Band: Yes, this is possible!
Koz: Is it possible that I’m singing this song in Berlin in front of a thousand people tonight?
Band: This is not possible!
On this release, Kozelek’s lyrics jump from the hilarious to the heart breaking very quickly in the span of a single track. The title track finds him recalling a tour in Norway during which he received a call informing him that his beloved cat is near death. He embarks on the flight home, racing death to see his pet before she dies, “The whole thing was so upsetting / and the anxiety was building so badly on the plane / and I kept writing in my journal / ‘please Pink, don’t die on me / please Pink, don’t die on me / please Pink, don’t die on me while I’m up here in the sky / I’ll hate myself forever if I could not kiss you goodbye.’”

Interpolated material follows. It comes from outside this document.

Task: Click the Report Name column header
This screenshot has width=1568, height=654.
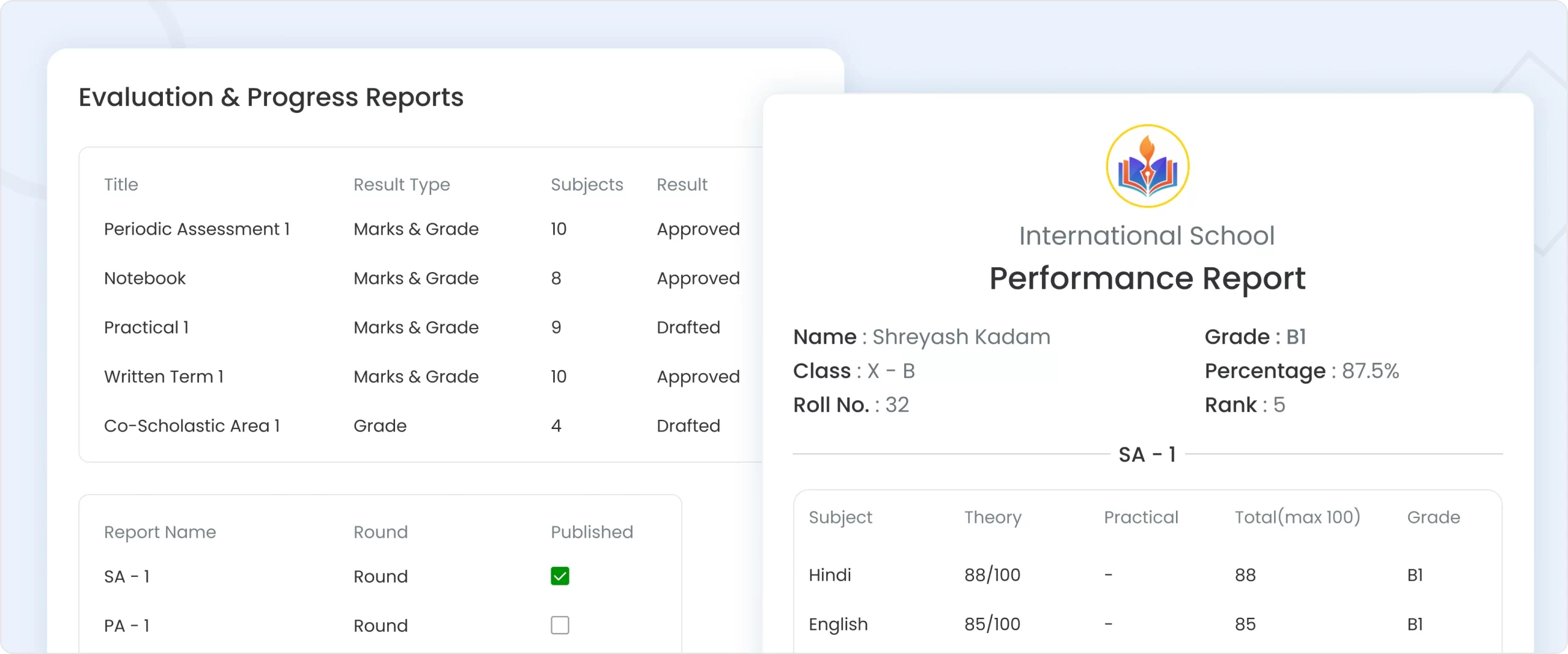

The second half of the album sees Kozelek revisiting his childhood and the music that he grew up with that influenced him to be a musician in the first place. In the song “David Cassidy,” he announces his intention to cover “Come On Get Happy” by the Partridge Family several times before the song cuts abruptly, jumping right into a one-minute rendition of the classic track. After, he plays a long rendition of AC/DC’s “Rock N’ Roll Singer,” and then wraps up the record with two now “standard” stream-of-consciousness tracks.

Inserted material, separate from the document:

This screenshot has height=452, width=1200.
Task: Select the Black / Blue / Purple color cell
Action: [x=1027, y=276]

What makes this record great is not it’s unconventional form, or it’s humor or tear jerking moments, but the way in which Kozelek’s writing style opens you up and immerses you into his world. While some might view his writing as boring, tedious, and at times preachy, it offers a wholly unique perspective as you enter the head of a man who sees everything, and I mean everything, as significant and worthy of being written about.
When most of us look back upon our lives, we think of the big moments. Graduations, weddings, divorces, moves, deaths of those close to us. While those things are certainly significant, we often fail to recognize that the majority of life is lived between these moments. Most of our lives are lived rushing to work, going grocery shopping, staring at our phones, talking to friends, waiting for the next moment. Kozelek’s music makes every moment feel huge and this is where his writing succeeds. He recognizes the intricacies of our lives and pays attention to them, honoring the quiet, busy, monotonous, and annoying moments as sacred.
This Is My Dinner is easily the most light-hearted album Kozelek has released, maybe ever. He sounds like he’s having fun on this release, moving from story to story, detail to detail, reveling in the glory of all of it. Aside from diehard fans, most probably will not bother with this. If you haven’t heard a Kozelek album before, go back and listen to Benji, maybe a few Red House Painters albums, and then when you have an afternoon alone, sit down and crack open a beer and throw this on, and you’ll be surprised at how often you want to listen again.